Chancellor Randy Woodson, joined by Provost Warwick Arden and Charles Leffler, vice chancellor for business and finance, stopped by the Technician office Monday afternoon to talk about planned and proposed changes to the University included in today’s release.
Woodson said he feels certain the way the University has been functioning could be improved.
“Our graduation rate is the lowest in our peer group [of Universities], so to suggest that what we have been doing has been working well is not exactly correct,” Woodson said.
Although the University has not received an exact number from the North Carolina Legislature regarding budget cuts to the University system, Woodson charged Arden and Leffler to review the strategic plans and work with the strategic planning task forces to prepare for the unknown cuts.
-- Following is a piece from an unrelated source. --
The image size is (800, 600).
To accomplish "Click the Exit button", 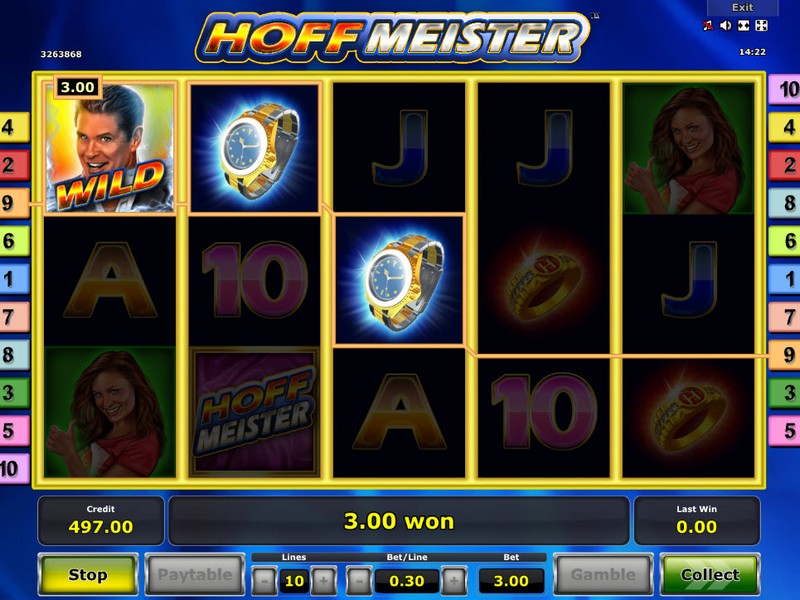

Woodson said the University has been told cuts could be anywhere from five to 15 percent of the University’s current $1.3 billion yearly budget, but that he has heard of “doomsday scenarios of higher potential cuts to the University system.”
Woodson called the process of reallocating University resources “realignment.” He said he has three goals in mind when considering realignment: protect the academic core to the extent possible; ensure facilities are well maintained; and position N.C. State to continue to be one of the best educational buys in the country.
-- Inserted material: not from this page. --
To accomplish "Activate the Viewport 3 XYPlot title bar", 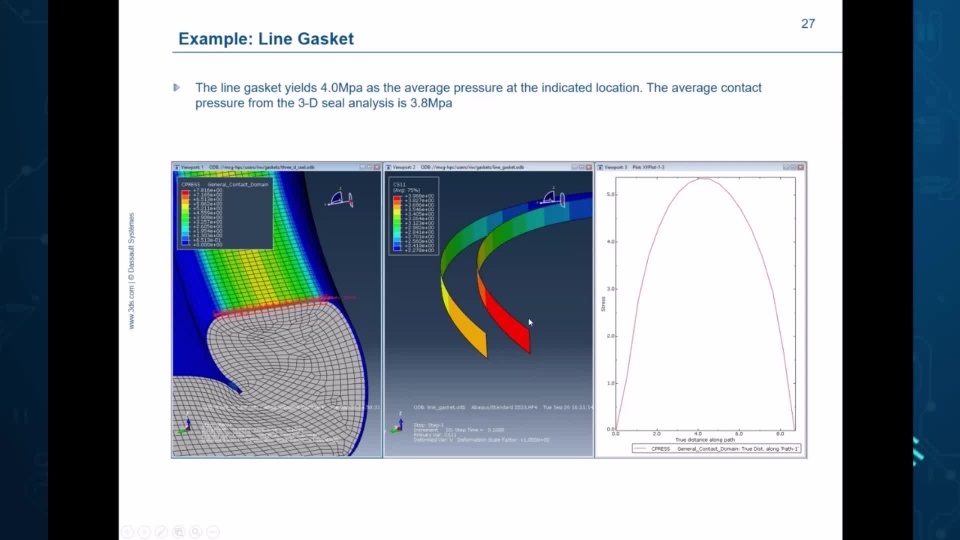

“We know that we need to realign the way we do our business so that we can face that budget reduction no matter how severe it is,” Arden said.
Instead of asking all University departments to cut their budgets by a certain percentage, Woodson and company have been working to strategically reallocate resources already at the University’s disposal in a way that maximizes efficiency and effectiveness, as well as increases the probability of student success.
Based on things outlined early in the strategic plan, several ideas have been put on the table.
One inefficiency addressed by the Chancellor dealt with the 600 classes on the books that are currently not being taught.
Another aspect of the realignment plan is the merger of the Division of Undergraduate Academic Programs and the Division of Student Affairs. Currently 17 separate programs and departments exist between the two divisions. All 17 departments will be combined and reorganized into four new divisions upon consolidation.
Health, wellness, and student development, campus life, academic services and programs, and N.C. State arts are the four intended programs under the newly combined division which will be “focused on student outcomes,” according to Woodson.
“By consolidating and merging the Division of Student Affairs with DUAP, we will have a very large and robust organization solely focused on the success of every student on this campus,” Woodson said.
The combination will integrate academic and non-academic aspects of the University, which Arden said the University needs to a better job given nationally available resources and results from a University task force.
“[The consolidation] is a direct result of those studies,” Arden said.
Arden went on to say although this particular realignment will save the University money this budget year, as well as over the next couple budget years, the true driving factor for the consolidation was not budgetary savings per se.
“[The main focus was to] do our business more effectively and service our students,” Arden said.
Keith Nichols, director of news and communications, sat in on the announcement.